Codependent Lesbian Space Alien Seeks Same is an American independent 2011 comedy film written and directed by Madeleine Olnek. It parodies lesbian culture and low-budget American 1950s science-fiction films in the style of Ed Wood.

== Plot ==
Three lesbian space aliens come to Earth, and one of the aliens, Zoinx, falls in love with an employee at a greeting card store named Jane. Jane shyly returns Zoinx's affection and they begin a romance, though Jane does not know that Zoinx is a space alien. In the meantime, Jane, Zoinx, and Zoinx's friends do not know that they may be in trouble: there are two government agents—men in black—monitoring Jane as she starts to become closer to a woman who the men feel does not belong on this planet.

==Production==
The film is an adaptation of a play Madeleine Olnek originally wrote and directed for New York's WOW Café theater in 1992, which was also produced in San Francisco in 1999.

==Reception and Reviews==
The film premiered at the 2011 Sundance Film Festival. As of June 2020, the film holds a 93% approval rating on Rotten Tomatoes, based on 14 reviews with an average rating of 6.2 out of 10. It was nominated in the category of Best Film Not Playing at a Theater Near You at the 2011 Gotham Independent Film Awards.

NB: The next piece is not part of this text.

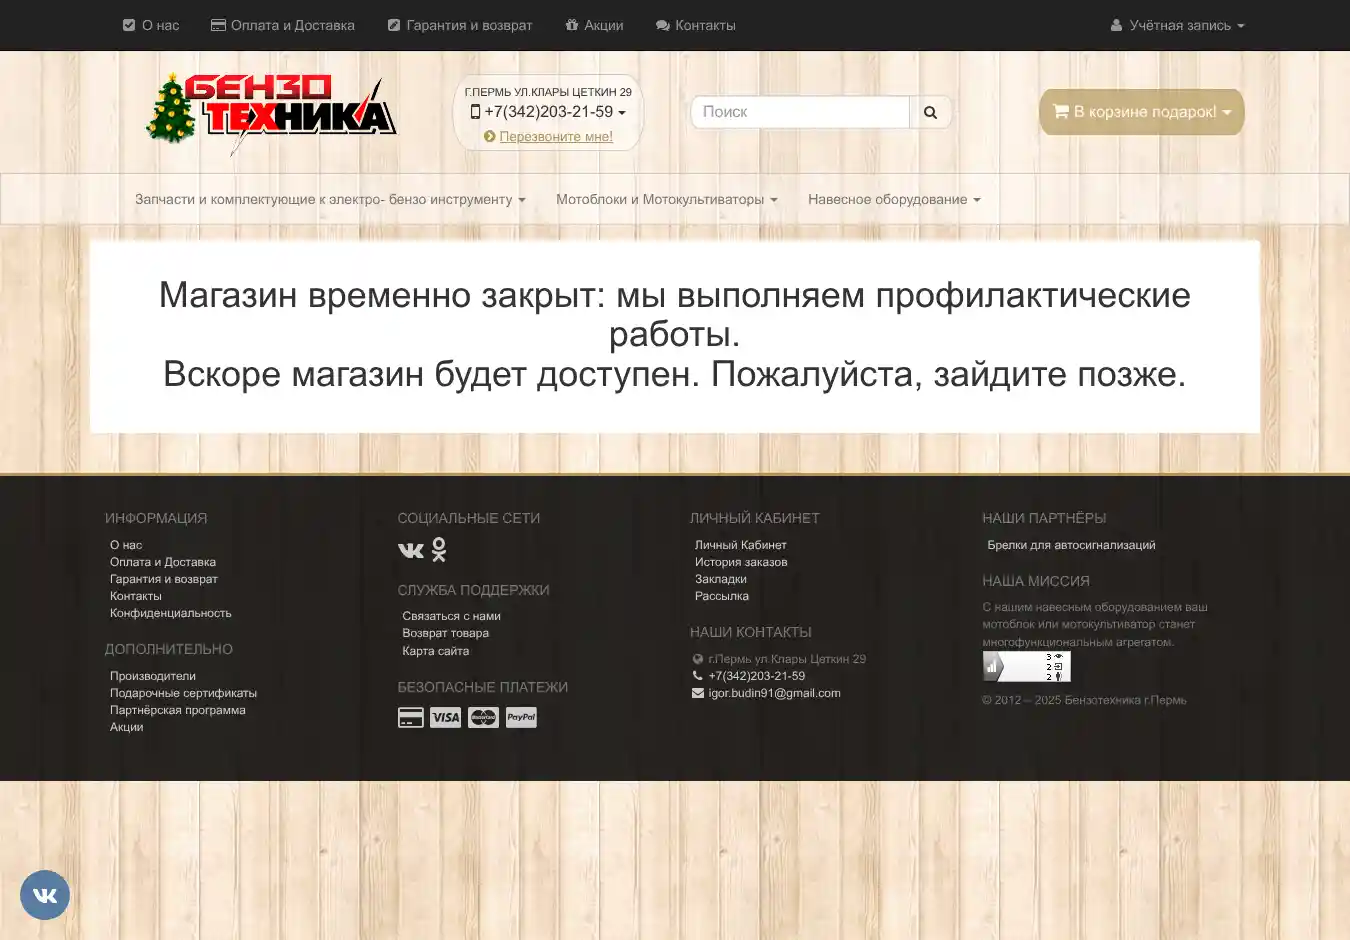
Task: Click the site statistics counter badge
Action: point(1026,666)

The film received an enthusiastic critical response, indieWIRE wrote, “the hilarious black-and-white sci-fi romantic comedy “Codependent…” charmed the pants off critics and audiences at the Sundance Film Festival where it world premiered. The film's since gone on to slay at a slew of festivals” Variety concurred saying, “Sweet, funny, clever comedy...Olnek’s sensibility is singular, and the work of the cast-- notably the sweetfaced Haas and the hilariously robotic Ziegler-- make for a movie that seeks, and earns, affection.” During the film's theatrical run, The New York Times emphasized the universality of the comedy. “Clever…witty...this enormously likable movie keeps sexual politics on the back burner and the universal search for connection front and center...Ed Wood would be proud.” And the LA Times said, “'Codependent...' is silly, cheesy and surprisingly enjoyable. As goofy and singular as its look-twice title..." The Hollywood Reporter also opined on the universality of the film, calling it, “A hilarious date movie for couples of all orientations.” And the popular radio program/NPR affiliate, KPCC Film Week, enthused, “Really, really sweet and funny…hysterical…I watched it twice.”

The film won a special award at OutFest in Los Angeles. It was named by Autostraddle as one of the "Top 14 Heterophobic Movies of all Time."